→ **Saved entries**
Content starts

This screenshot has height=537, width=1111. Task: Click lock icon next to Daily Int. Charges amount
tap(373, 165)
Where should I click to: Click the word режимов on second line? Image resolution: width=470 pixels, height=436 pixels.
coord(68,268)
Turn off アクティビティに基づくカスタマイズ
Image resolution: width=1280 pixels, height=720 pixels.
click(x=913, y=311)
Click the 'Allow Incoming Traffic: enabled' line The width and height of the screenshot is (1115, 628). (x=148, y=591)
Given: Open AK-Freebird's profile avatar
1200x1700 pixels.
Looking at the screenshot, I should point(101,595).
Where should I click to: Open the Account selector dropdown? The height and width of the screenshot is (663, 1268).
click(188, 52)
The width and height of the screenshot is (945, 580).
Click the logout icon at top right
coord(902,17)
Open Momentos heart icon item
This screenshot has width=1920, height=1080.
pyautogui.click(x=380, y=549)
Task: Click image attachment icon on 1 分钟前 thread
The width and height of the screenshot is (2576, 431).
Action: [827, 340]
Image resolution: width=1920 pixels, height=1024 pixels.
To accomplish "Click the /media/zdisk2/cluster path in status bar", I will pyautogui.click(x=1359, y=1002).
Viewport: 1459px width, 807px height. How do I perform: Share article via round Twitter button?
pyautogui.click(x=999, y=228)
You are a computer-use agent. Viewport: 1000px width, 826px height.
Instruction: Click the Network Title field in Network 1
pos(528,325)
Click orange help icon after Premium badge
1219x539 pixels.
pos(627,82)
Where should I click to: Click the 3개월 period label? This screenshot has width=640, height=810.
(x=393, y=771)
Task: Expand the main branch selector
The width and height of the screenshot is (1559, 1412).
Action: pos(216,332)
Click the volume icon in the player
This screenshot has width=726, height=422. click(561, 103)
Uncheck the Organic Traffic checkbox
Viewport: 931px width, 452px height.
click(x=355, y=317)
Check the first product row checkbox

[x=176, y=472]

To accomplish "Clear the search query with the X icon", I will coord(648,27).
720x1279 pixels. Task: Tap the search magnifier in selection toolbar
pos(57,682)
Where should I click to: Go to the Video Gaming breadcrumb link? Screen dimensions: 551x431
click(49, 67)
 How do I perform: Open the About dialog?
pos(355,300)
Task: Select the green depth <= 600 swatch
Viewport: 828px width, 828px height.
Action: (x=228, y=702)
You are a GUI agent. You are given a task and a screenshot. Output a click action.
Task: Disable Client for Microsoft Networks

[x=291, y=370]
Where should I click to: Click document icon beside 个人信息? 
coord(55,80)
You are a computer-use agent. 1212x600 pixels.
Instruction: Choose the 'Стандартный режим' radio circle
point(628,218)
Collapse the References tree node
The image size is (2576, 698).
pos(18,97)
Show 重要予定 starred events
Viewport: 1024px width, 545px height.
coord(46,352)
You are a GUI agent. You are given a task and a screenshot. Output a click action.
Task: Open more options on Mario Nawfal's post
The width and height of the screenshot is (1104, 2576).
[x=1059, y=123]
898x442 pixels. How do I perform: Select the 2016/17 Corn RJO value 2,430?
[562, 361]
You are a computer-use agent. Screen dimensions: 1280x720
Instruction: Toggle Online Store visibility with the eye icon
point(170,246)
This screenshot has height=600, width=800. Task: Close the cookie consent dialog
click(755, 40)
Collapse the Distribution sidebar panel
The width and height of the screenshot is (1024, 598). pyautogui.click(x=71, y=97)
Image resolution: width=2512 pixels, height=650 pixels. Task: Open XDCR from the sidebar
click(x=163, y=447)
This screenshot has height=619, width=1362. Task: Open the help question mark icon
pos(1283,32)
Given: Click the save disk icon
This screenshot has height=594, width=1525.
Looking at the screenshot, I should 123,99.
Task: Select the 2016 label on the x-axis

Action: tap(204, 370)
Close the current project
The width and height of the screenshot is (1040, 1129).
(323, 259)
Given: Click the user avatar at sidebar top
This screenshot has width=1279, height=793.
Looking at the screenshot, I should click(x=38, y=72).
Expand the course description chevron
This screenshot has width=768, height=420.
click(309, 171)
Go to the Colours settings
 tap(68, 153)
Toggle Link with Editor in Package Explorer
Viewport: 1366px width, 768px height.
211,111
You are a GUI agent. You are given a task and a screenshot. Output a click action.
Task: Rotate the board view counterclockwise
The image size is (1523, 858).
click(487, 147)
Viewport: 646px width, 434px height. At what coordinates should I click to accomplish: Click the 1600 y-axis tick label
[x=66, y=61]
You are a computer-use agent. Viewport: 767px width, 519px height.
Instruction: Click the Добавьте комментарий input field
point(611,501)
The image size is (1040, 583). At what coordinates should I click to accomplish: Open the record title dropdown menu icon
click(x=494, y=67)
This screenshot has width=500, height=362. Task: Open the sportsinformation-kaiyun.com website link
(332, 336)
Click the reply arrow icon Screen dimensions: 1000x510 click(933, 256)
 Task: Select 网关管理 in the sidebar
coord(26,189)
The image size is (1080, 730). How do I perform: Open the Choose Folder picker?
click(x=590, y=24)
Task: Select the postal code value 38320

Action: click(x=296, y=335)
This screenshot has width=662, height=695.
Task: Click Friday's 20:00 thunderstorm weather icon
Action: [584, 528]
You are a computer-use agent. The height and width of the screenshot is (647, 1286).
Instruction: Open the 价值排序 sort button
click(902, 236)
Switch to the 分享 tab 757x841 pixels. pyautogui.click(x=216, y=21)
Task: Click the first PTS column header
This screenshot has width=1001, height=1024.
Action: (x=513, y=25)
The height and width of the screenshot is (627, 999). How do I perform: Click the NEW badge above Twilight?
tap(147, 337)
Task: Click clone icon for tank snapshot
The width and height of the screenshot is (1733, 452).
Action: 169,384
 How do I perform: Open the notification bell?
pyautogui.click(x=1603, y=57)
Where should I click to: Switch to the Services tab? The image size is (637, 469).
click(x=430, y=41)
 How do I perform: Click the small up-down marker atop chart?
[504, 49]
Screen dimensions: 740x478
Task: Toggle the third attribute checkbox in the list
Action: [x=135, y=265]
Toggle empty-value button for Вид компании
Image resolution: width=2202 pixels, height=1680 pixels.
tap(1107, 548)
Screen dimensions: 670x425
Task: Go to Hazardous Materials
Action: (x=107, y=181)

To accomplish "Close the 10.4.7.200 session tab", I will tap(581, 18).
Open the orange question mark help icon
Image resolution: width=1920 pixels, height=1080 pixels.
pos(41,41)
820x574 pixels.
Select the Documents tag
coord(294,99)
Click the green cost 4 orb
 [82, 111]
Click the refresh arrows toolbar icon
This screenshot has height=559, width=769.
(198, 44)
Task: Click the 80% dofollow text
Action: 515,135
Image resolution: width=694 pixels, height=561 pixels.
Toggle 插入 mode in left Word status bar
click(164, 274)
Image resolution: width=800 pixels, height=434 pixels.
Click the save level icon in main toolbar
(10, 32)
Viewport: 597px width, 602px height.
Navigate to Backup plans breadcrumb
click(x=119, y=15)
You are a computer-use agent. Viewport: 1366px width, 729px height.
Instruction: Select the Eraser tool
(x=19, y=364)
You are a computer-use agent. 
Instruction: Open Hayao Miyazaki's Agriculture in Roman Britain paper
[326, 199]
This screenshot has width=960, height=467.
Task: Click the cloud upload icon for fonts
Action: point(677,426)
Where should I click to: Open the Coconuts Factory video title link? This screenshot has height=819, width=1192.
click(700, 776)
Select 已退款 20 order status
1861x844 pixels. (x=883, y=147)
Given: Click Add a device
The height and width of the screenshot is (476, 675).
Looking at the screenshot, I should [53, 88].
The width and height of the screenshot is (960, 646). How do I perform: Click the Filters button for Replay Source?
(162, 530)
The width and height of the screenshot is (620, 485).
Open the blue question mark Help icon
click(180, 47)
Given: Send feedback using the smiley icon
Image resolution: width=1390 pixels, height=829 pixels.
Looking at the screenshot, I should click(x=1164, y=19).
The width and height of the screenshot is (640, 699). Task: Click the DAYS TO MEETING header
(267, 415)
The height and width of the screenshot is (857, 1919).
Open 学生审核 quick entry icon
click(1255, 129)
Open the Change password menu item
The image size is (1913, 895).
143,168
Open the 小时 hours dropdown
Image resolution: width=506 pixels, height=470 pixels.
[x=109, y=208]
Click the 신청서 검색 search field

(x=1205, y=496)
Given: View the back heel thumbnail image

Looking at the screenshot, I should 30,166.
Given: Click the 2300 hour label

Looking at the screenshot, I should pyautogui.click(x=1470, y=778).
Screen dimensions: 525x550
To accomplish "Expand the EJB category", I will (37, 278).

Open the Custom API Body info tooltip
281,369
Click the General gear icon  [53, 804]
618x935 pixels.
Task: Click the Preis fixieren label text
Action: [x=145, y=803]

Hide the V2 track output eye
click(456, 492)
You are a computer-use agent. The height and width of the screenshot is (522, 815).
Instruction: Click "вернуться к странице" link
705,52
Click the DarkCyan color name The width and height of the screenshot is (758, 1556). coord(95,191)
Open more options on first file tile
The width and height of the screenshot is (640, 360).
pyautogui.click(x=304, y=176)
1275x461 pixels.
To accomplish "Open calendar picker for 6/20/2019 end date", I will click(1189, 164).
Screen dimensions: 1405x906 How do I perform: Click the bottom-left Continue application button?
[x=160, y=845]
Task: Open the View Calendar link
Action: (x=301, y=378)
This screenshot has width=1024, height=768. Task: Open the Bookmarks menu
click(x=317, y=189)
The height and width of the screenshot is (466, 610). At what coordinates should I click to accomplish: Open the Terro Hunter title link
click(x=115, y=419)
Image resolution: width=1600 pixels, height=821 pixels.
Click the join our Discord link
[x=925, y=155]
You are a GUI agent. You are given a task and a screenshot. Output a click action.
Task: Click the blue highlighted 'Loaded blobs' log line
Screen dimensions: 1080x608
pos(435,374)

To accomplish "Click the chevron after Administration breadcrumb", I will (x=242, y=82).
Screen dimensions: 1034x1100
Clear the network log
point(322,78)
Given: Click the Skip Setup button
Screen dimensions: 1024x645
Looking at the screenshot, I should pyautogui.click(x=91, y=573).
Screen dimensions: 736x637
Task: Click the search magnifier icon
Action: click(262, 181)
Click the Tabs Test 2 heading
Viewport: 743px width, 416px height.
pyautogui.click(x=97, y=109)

Content ends

Reproduce, word for word, every line starting at the line that contains "Clear the network log" and ending with the final line of the entries.

Clear the network log
point(322,78)
Given: Click the Skip Setup button
Screen dimensions: 1024x645
Looking at the screenshot, I should pyautogui.click(x=91, y=573).
Screen dimensions: 736x637
Task: Click the search magnifier icon
Action: click(262, 181)
Click the Tabs Test 2 heading
Viewport: 743px width, 416px height.
pyautogui.click(x=97, y=109)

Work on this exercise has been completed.